To the end of the third example, the for statement is the codes for repetitive/loop work (running the same code multiple times). Another repetitive statement is the while loop which differs from the for loop in that it requires the increment or decrement parameter to stop the loop execution. The below example demonstrates the use of the while loop to calculate nucleotide substitution scores when compared two nucleotide sequences with the same length. The given codes also show the use of nested functions (function within function) in R such as print(paste(...)) which helps writing more complex and short codes. 

Example 4 The use of while loop

DNA1 = 'ATGG'
DNA2 = 'AGTC'

DNA.test1 = strsplit(DNA1, split = "")
DNA.test1

DNA.test2 = strsplit(DNA2, split = "")
DNA.test2

dnasub.matrix['A',]

DNA.test1[[1]]
DNA.test1[[1]][1]

nchar(DNA1)

n = 1

while(n <= nchar(DNA1)){
     print(paste("position", n, " score = ", dnasub.matrix[DNA.test1[[1]][n], DNA.test2[[1]][n]]))
     n = n+1
}

 

Question 5 Can you write R codes to calculate the total score from the summation of the position score? Please modify the given codes.

For making a conditional statement, you can use the if, if-else or if-else if-else statements to do this. The program will divide which branch of the codes to proceed by checking if the condition is TRUE or FALSE. The TRUE or FALSE is the restricted and reserved words in R. They are Boolean constants and have to be used in all capital letters.

Example 5 The use of conditional statement

amino.full = c("Ala", "Ile", "Leu", "Met", "Val", "Phe", "Trp", "Tyr", "Asn", "Cyc", "Gln",
                       "Ser", "Thr", "Asp", "Glu", "Arg", "His", "Lys", "Gly", "Pro")
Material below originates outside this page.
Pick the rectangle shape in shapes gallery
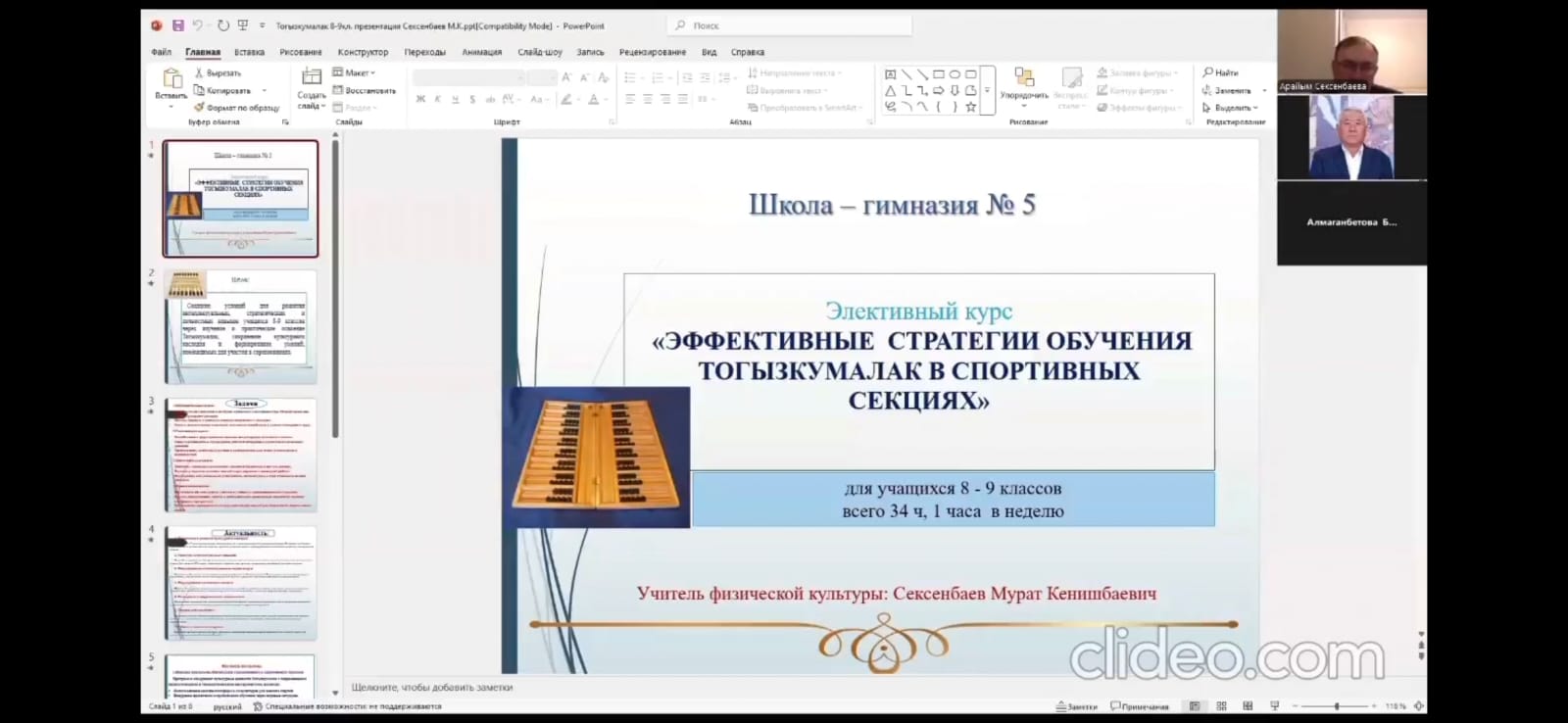click(938, 74)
amino.short = c('A', 'I', 'L', 'M', 'V', 'F', 'W', 'Y', 'N', 'C', 'Q', 'S', 'T', 'D', 'E', 'R', 'H', 'K', 'G', 'P' )

length(amino.full)
length(amino.short)

test.protein = strsplit("ATGCHY", split = "")

amino.short[1] == 'A'
test.protein[[1]][1] == amino.short[1]
length(test.protein[[1]])

output.protein = c()

for(i in 1:length(test.protein[[1]])){
     for(j in 1:20){
          if((test.protein[[1]][i] == amino.short[j]) == TRUE){
               output.protein[i] = amino.full[j]
          }
      }
}
output.protein

Question 6 Please modify the given codes and use to calculate the mass of each amino acid. Also if you can add more codes to the program to calculate the total mass of the protein sequence which is calculated from the summation of the mass of all amino acids in the sequence.